● Your task
Identify every line in the rows below that contains the word "Switch" and copy each of those lines. Case counts.

● Provided entries
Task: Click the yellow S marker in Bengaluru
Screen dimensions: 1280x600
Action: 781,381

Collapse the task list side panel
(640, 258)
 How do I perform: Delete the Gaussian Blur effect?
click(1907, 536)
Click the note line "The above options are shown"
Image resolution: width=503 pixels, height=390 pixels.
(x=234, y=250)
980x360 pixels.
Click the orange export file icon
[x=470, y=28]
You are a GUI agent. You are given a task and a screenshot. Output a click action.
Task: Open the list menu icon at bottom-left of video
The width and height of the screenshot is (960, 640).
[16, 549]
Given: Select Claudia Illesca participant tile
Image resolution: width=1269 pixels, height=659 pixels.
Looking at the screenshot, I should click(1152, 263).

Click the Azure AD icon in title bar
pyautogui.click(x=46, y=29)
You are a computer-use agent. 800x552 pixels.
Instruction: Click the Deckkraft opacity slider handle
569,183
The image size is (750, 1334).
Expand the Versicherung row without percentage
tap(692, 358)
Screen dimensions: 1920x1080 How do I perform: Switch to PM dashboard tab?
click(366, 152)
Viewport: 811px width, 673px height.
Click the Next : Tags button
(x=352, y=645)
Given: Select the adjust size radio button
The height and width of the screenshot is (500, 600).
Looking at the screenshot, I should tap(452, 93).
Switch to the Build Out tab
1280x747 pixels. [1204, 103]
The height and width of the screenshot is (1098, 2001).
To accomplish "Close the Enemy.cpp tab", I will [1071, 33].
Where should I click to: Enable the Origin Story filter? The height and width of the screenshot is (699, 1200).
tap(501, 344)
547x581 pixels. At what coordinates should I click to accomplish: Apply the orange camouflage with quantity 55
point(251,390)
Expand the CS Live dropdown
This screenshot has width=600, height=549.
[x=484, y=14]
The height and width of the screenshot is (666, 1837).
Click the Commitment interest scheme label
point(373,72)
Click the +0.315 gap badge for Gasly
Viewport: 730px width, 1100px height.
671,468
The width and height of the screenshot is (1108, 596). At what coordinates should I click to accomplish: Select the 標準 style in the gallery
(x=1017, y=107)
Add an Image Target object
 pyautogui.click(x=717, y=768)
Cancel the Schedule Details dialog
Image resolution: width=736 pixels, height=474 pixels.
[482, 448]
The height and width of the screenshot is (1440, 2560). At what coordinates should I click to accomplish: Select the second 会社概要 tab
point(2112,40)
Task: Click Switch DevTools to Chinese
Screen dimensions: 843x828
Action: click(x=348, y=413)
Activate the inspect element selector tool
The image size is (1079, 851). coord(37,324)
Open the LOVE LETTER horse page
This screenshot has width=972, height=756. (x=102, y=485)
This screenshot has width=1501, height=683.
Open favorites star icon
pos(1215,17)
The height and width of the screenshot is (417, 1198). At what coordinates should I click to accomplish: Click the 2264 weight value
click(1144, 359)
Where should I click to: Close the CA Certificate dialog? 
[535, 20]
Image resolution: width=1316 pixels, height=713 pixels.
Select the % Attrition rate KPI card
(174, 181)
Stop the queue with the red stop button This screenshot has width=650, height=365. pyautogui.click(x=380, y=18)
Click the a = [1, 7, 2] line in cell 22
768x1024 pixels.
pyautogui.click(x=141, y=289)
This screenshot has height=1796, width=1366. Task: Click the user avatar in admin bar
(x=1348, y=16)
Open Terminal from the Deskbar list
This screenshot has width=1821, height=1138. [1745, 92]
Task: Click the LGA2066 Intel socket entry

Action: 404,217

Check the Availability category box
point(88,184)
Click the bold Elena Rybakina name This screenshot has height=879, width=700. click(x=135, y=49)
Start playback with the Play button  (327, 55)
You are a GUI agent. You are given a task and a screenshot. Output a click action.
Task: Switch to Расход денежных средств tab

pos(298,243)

● Answer to the exercise
Screen dimensions: 1920x1080 How do I perform: Switch to PM dashboard tab?
Switch to the Build Out tab
Task: Click Switch DevTools to Chinese
Task: Switch to Расход денежных средств tab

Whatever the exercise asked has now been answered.